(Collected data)
-.-.-

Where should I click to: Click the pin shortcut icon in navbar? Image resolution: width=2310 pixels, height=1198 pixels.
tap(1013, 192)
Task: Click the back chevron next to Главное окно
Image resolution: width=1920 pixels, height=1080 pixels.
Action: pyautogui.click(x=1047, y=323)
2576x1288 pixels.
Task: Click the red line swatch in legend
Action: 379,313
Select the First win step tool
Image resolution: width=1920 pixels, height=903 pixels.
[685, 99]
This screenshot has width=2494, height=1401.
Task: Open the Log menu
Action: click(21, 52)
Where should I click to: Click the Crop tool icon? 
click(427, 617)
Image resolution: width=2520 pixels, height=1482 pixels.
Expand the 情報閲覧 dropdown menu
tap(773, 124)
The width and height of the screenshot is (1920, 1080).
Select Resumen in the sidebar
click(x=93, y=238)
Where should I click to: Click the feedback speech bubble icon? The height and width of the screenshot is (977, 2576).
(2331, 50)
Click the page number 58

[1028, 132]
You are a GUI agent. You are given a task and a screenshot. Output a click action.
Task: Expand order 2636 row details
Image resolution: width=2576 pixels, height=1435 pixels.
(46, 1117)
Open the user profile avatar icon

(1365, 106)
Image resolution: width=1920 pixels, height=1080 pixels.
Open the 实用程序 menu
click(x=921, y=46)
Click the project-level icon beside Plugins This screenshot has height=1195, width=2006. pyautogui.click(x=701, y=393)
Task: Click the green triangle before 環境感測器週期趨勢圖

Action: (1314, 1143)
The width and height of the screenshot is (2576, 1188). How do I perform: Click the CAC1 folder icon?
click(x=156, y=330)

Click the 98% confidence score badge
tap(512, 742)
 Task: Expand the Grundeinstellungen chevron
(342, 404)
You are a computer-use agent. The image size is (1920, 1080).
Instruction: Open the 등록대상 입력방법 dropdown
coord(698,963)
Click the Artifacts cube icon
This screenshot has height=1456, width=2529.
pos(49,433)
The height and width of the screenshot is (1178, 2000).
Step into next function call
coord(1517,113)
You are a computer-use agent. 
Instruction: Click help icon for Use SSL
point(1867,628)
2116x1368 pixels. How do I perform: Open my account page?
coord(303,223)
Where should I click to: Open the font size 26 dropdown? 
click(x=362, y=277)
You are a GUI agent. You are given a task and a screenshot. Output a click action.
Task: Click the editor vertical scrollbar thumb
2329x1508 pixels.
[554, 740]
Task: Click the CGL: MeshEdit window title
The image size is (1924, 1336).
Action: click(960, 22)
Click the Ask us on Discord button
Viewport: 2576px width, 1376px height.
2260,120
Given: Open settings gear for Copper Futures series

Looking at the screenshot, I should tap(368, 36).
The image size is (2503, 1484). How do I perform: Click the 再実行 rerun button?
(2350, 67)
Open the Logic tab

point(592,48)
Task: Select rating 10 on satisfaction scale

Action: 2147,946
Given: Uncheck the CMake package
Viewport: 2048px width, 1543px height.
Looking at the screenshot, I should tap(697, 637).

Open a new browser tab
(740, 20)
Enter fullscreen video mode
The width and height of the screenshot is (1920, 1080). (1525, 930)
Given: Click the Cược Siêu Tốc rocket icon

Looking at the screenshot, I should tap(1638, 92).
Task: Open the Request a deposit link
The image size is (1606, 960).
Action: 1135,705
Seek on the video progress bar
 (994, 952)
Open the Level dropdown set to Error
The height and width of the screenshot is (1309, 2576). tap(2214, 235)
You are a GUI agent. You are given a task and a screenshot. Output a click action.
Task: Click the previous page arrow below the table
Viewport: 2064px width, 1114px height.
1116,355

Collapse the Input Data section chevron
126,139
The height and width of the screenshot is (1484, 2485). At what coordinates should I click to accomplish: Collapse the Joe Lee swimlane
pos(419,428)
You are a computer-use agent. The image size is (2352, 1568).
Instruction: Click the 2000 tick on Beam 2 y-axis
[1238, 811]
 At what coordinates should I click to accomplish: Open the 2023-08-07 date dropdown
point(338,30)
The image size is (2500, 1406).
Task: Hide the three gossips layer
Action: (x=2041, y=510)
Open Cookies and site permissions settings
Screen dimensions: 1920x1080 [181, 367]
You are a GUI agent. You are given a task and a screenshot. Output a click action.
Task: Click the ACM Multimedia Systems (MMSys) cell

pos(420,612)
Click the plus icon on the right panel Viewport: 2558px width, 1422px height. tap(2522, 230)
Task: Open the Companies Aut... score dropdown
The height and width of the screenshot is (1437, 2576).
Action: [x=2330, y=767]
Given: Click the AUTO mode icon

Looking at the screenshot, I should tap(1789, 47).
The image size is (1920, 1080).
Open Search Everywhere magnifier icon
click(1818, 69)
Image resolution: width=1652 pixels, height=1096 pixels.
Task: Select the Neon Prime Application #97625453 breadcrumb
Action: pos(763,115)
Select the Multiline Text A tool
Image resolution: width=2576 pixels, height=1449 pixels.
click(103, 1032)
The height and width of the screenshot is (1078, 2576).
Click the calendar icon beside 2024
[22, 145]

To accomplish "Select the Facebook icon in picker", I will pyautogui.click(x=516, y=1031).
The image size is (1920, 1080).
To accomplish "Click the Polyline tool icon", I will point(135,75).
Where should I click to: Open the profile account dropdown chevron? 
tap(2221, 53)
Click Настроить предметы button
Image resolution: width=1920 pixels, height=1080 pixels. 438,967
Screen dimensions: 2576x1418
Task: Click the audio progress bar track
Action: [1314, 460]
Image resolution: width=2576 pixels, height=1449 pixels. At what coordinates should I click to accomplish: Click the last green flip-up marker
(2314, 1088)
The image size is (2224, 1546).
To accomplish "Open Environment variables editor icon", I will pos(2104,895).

-.-.-

Give the count of lines in the records that contain "editor", and no other text.

2